The country has built radar systems, lighthouses, barracks, ports and airfields on its contentious man-made island chain in the South China Sea and reportedly powers the structures from the country’s power grid hundreds of miles away.
However, the newspaper reported that in a bid to provide electricity to remote locations including offshore oil platforms and the man-made islands, a state-owned company, China Shipbuilding Industry Corporation (CSIC), is planning to build a fleet of the vessels.
The paper is said to have quoted a company executive, Liu Zhengguo, as saying that "demand is pretty strong" for the floating power stations.
Liu claimed in the report, “The development of nuclear power platforms is a burgeoning trend” that would be used for “civilian” purposes.
The report further cited Li Jie, an expert who told the newspaper such nuclear platforms could fuel “lighthouses, seawater desalination, rescue and relief equipment, defensive weapons and airports and harbors on islands in the South China Sea.”
He is said to have added, “Normally we have to burn oil or coal for power. Given the long distance between the Nansha Islands and the Chinese mainland and the changing weather and oceanic conditions, transporting fuel could be an issue, which is why developing the maritime nuclear power platform is of great significance.”
The report specified that the director of the China Atomic Energy Authority, Xu Dazhe had told the country’s media in January that the country was developing nuclear power-generating capacity as part of China’s five-year economic development plan.
Global Times quoted Tang Bo, an official at China's National Nuclear Safety Administration as saying that typhoons regularly cross the South China Sea, and ships and submarines that run on nuclear power generally have the means to quickly sail away from a storm.
Bo said in the report that it is unclear how mobile or seaworthy these reactor ships will be, adding that safety regulations for the seaborne reactors are being drawn up and reviewed.
Reports said that the Asian nation has more civilian nuclear power stations under construction than any other country.

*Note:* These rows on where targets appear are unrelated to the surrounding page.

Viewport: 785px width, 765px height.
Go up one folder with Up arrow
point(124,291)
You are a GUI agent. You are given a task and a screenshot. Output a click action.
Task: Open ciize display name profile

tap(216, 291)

China’s construction of the artificial islands in the disputed South China Sea has led to rising tension in the area, prompting the U.S. to assert its right to transit the area freely by sailing Navy ships close to the islands.
Six Pacific nations including Brunei, Malaysia, Philippines, Taiwan and Vietnam have territorial claims in the South China Sea that is believed to have huge deposits of oil and gas and also witness over $5 trillion in global ship-borne trade passing by each year.